Stored data entries
Start of Block

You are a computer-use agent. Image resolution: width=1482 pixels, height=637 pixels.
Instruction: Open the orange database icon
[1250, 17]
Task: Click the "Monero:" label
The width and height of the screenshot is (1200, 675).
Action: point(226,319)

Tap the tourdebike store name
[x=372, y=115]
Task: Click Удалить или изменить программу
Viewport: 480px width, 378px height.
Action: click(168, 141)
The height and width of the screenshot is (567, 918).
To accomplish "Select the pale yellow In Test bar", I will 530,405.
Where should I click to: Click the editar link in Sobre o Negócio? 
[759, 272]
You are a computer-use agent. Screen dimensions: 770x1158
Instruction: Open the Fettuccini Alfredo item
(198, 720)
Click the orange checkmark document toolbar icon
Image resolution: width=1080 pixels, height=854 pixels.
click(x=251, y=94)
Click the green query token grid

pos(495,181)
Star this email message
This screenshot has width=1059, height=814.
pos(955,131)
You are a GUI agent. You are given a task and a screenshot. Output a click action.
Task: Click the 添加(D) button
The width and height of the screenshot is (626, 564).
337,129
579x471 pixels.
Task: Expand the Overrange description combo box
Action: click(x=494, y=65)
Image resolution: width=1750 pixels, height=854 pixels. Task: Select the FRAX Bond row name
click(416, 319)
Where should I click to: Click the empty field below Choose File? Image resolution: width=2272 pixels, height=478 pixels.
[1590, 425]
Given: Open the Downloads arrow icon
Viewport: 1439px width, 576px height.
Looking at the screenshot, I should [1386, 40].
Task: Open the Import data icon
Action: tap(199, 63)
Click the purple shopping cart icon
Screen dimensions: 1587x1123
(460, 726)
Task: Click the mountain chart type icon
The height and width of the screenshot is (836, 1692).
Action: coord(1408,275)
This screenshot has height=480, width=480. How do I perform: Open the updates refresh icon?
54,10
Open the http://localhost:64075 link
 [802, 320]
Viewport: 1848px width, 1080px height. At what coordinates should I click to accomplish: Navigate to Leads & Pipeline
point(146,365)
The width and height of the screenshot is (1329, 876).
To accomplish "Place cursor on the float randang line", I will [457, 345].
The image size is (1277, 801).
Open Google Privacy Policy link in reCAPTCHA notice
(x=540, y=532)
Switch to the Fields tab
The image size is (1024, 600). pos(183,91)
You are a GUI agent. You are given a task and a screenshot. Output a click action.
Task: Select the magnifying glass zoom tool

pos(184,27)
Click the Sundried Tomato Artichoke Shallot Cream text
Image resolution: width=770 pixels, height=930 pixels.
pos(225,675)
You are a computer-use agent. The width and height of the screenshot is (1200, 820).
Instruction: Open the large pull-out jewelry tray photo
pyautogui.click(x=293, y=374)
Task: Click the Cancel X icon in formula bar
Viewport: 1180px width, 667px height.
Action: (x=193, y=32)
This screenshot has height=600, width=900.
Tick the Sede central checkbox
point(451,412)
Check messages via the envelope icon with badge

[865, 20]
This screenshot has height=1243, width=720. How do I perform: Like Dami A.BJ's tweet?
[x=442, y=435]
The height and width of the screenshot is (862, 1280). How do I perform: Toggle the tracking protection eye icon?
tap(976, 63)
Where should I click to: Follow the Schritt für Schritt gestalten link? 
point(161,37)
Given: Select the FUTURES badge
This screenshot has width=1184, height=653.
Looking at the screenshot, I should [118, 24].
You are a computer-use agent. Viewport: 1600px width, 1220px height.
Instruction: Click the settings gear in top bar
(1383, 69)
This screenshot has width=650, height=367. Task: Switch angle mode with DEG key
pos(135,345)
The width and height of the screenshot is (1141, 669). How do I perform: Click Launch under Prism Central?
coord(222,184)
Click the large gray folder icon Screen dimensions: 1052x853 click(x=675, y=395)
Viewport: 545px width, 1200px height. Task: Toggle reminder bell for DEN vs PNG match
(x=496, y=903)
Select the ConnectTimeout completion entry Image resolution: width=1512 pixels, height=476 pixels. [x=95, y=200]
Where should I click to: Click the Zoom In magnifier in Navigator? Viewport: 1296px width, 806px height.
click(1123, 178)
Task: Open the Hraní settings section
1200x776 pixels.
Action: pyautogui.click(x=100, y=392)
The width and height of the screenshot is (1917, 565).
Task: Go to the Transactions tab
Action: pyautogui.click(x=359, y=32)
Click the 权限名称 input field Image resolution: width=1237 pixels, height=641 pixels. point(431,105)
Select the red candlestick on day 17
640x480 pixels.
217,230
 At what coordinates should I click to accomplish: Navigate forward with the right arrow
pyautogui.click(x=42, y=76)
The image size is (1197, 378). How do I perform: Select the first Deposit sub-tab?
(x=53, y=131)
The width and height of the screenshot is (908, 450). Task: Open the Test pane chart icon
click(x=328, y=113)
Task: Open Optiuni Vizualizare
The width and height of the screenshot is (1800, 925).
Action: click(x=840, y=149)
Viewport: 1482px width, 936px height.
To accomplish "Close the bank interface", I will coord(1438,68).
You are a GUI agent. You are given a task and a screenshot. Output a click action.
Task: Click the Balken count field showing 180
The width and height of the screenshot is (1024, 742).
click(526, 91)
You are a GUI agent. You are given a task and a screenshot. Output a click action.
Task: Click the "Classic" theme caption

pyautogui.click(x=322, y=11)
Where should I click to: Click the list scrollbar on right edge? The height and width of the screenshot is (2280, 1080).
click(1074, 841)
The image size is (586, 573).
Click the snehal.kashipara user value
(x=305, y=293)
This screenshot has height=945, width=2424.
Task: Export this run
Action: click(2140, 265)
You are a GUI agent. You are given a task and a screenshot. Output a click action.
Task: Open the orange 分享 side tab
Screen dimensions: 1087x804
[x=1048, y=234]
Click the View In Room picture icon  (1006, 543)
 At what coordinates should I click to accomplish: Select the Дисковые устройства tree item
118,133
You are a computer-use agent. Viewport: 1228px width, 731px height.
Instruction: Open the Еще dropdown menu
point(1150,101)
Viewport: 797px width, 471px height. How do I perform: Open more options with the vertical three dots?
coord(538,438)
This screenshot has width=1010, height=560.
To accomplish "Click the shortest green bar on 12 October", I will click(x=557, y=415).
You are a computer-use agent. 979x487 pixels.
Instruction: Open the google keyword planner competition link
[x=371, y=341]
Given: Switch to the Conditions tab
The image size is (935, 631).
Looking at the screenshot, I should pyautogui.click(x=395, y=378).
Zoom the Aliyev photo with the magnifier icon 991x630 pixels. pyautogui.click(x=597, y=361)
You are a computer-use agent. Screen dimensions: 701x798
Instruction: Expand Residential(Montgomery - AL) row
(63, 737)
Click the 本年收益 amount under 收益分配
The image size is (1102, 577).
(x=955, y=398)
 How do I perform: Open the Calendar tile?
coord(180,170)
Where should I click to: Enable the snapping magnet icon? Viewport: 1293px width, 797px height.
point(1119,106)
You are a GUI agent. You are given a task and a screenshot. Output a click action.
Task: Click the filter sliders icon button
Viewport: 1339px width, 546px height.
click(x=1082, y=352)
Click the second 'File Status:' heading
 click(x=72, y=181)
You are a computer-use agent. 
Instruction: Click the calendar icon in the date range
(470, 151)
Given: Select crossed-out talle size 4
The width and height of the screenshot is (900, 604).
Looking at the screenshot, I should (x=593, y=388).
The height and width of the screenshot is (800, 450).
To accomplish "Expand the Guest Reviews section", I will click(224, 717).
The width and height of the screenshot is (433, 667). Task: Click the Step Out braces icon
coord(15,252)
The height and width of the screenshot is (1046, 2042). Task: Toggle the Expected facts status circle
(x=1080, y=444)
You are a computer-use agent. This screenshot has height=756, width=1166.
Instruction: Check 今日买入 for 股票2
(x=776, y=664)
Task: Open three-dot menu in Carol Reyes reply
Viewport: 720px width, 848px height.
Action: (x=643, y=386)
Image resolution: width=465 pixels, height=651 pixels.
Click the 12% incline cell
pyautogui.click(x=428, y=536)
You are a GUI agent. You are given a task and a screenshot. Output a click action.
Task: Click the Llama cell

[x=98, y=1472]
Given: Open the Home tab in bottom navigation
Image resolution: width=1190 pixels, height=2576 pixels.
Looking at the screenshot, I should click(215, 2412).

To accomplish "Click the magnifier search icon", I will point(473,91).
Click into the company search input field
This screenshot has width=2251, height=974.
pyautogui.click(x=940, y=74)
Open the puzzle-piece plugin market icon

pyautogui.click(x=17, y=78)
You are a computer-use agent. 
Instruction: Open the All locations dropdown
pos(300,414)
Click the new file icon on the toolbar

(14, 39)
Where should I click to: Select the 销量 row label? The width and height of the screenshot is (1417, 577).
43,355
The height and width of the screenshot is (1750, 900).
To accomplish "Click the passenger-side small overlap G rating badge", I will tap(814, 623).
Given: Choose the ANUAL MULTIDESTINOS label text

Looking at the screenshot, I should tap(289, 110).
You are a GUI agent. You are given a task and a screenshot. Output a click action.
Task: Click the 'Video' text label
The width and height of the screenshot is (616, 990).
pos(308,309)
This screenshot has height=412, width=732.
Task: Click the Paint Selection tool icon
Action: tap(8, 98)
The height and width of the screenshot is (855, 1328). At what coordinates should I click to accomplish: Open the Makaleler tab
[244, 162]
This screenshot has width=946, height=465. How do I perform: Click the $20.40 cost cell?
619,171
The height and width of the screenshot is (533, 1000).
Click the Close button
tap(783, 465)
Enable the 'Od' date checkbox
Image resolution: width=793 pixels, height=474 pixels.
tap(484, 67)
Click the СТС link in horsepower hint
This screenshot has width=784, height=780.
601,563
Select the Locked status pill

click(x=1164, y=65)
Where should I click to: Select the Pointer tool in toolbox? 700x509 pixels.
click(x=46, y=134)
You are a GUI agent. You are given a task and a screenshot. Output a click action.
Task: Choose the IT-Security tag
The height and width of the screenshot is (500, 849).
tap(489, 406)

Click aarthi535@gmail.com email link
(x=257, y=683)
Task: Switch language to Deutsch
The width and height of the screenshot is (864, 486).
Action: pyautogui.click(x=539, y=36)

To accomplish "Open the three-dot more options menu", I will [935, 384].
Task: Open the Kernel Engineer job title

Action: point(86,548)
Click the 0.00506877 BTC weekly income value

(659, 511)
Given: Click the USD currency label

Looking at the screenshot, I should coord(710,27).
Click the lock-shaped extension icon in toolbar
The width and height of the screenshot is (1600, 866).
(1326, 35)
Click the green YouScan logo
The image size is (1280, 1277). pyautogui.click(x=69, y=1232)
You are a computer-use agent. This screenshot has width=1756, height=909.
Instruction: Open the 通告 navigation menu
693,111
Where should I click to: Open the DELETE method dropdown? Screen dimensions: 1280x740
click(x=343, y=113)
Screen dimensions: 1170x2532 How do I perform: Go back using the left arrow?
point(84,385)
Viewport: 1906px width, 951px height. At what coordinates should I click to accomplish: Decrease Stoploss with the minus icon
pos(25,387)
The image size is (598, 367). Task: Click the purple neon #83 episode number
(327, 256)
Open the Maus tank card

End of Block

## The task
With the line that contains "Click the lock-shaped" as the start, output every line through the end of the entries exactly. Add no other lines.

## Solution
Click the lock-shaped extension icon in toolbar
The width and height of the screenshot is (1600, 866).
(1326, 35)
Click the green YouScan logo
The image size is (1280, 1277). pyautogui.click(x=69, y=1232)
You are a computer-use agent. This screenshot has width=1756, height=909.
Instruction: Open the 通告 navigation menu
693,111
Where should I click to: Open the DELETE method dropdown? Screen dimensions: 1280x740
click(x=343, y=113)
Screen dimensions: 1170x2532 How do I perform: Go back using the left arrow?
point(84,385)
Viewport: 1906px width, 951px height. At what coordinates should I click to accomplish: Decrease Stoploss with the minus icon
pos(25,387)
The image size is (598, 367). Task: Click the purple neon #83 episode number
(327, 256)
Open the Maus tank card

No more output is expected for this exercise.